> [Work required] When you reach the line that contains "Screen dimensions: 611x290" below, transcribe it and each line after it word for word to the end of the records, omitting pictures.

> [Material provided]
□ □ □ □ □

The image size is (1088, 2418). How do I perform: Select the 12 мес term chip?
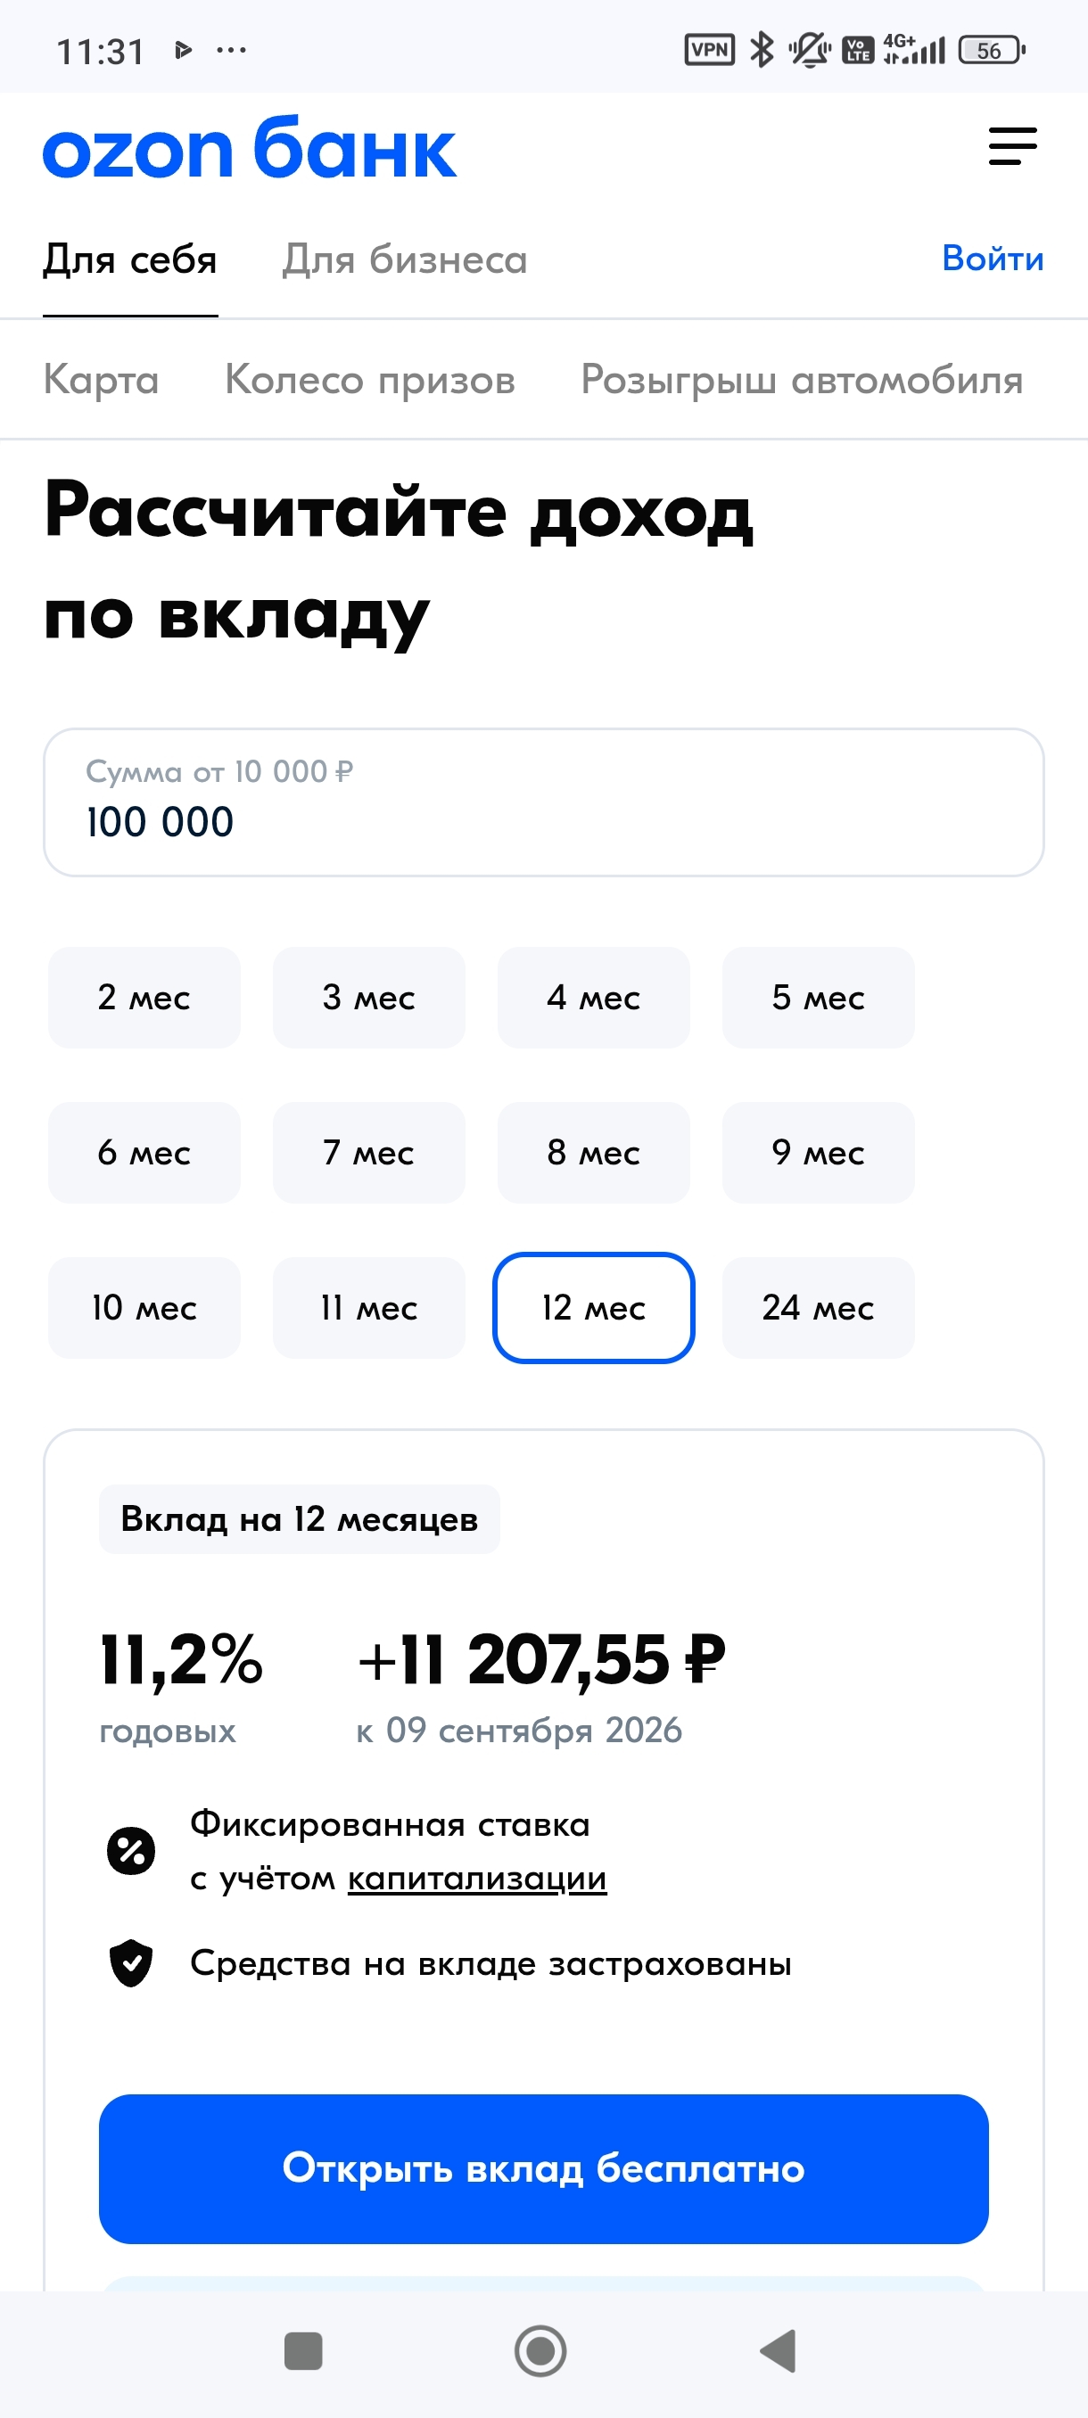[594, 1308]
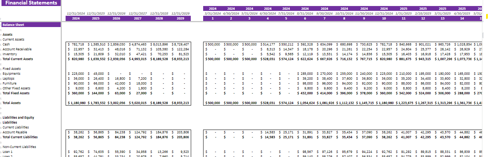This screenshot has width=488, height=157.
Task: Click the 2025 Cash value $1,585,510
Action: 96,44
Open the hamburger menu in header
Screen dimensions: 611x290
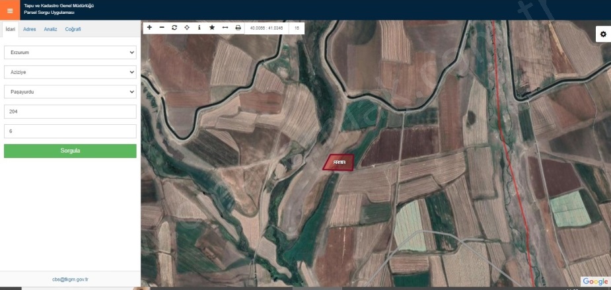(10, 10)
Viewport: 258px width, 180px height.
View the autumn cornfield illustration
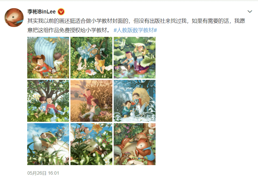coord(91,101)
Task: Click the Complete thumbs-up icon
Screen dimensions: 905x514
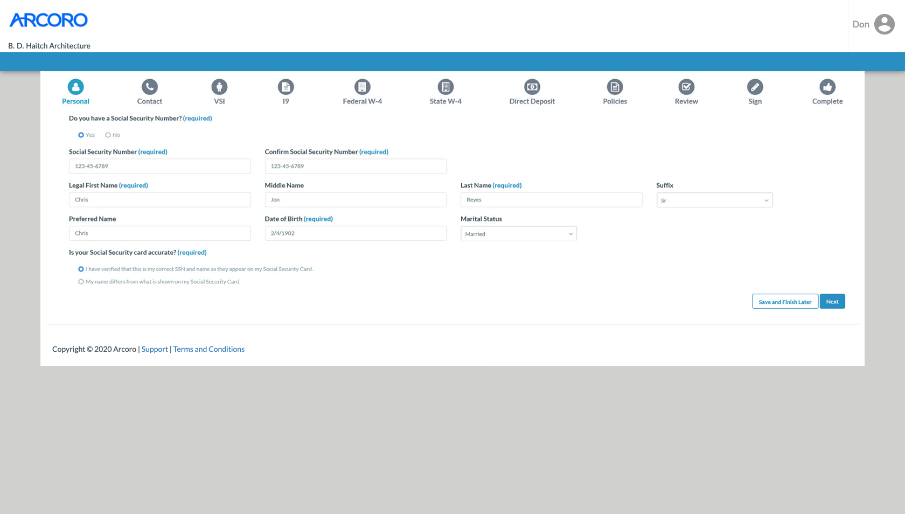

□ □ □ □ □

> [Expected output]
Screen dimensions: 611x290
(10, 10)
Viewport: 258px width, 180px height.
View the autumn cornfield illustration
coord(91,101)
Task: Click the Complete thumbs-up icon
Screen dimensions: 905x514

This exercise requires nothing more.